This was a great story to wrap up my journey with Poe.  It was funny with a good dose of crazy.  So, be sure and leave a comment and let me know what Poe you chose to read this week!  Next week will have a summary post with links to all of the readings in case you are curious about anything we read.

Happy Birthday, Mr. Poe,
K

Thursday, January 14, 2010

Book v. Movie: Cloudy With a Chance of Meatballs

In a slightly different format, here is a new Book versus Movie installment.



Title: Cloudy With a Chance of Meatballs
Format: Book, 2-D
Main Characters: Grandpa (storyteller), Mom, Henry (brother) and I (narrator)
Town of Chewandswallow: Fictional
Food Weather: Natural occurrence
Disaster Plan: Evacuate town and move to a place with supermarkets





Title: Cloudy With a Chance of Meatballs
Format: Movie, 3-D
Main Characters: Flint Lockwood (inventor), Sam Sparks (weather girl), Earl Devereaux (cop), Mayor Shelbourne (mayor), Steve (monkey)
Island of Chewandswallow: Real
Food Weather: Science experiment gone wrong
Disaster Plan: Take a flying car into the science experiment turned meatball in the sky, fight evil giant roasted chickens and spray liquid shoes onto out-of-control food machine

So, obviously we will call the movie "loosely based" on the book.  They share the same title and, well, a giant pancake on the school.

Verdict: These two are so different that it's impossible to compare them.  The book is a classic and should be in every home library.  The film is a fun and silly story that should be watched at least to enjoy the voice of Mr. T (the cop).

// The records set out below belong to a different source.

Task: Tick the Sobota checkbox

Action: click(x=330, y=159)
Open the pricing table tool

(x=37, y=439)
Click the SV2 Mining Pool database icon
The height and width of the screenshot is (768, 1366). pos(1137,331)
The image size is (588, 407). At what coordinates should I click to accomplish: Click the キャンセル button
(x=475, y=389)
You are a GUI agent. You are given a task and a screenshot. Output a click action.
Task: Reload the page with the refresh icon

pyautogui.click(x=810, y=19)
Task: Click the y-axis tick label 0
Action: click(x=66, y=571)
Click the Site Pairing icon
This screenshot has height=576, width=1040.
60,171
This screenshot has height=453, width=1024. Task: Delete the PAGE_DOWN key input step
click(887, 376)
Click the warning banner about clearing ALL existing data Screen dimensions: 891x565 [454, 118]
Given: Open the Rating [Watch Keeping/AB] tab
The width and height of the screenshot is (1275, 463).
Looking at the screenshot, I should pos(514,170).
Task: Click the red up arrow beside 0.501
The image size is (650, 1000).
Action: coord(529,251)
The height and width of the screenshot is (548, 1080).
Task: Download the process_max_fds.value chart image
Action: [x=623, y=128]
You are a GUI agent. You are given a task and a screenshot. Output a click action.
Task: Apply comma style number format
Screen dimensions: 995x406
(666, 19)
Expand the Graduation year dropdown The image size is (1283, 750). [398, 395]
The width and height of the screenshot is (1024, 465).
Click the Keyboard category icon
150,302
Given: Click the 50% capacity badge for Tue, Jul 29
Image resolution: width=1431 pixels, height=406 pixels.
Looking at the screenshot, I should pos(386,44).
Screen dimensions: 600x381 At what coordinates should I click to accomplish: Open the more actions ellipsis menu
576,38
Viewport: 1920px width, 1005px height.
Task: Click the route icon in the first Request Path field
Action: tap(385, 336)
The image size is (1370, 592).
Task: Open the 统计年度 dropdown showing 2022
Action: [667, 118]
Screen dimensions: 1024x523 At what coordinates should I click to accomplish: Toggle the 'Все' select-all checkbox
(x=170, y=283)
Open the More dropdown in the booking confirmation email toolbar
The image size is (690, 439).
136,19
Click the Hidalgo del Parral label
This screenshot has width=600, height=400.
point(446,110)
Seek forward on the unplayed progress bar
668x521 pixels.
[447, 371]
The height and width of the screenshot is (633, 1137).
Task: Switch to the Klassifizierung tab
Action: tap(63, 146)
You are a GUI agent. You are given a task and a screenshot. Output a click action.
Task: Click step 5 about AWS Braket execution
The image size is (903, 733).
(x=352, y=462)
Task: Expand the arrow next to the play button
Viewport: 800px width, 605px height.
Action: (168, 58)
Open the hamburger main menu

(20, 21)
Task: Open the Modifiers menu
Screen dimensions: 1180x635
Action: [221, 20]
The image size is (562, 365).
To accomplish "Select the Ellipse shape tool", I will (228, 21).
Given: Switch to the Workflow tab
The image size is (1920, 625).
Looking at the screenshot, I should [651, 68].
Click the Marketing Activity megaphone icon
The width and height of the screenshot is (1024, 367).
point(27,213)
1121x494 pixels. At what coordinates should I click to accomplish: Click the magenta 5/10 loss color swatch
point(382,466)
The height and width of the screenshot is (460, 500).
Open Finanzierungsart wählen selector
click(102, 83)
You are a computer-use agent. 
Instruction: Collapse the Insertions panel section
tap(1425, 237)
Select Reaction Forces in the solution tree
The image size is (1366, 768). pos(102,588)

Z says mom wants ice cream to fall from the sky ... he's right!
K and Z


Support our site and buy Cloudy With a Chance of Meatballs (the book) and Cloudy with a Chance of Meatballs (the movie) on Amazon or find them at your local library.  We own a copy of the book and are borrowing the movie from Netflix.

Wednesday, January 13, 2010

"Oh yes, we're here."


I am normally not influenced to read a book by its having been considered for or having won awards.  I am happy when a book I have already enjoyed receives an award but it doesn't usually change whether I will choose a book in the first place.  That being said, award-nominated books do tend to gain a certain visibility and clout and when I was offered Simon Mawer's Booker-nominated novel, The Glass Room, I was definitely curious.  I'm happy to have given this book a chance.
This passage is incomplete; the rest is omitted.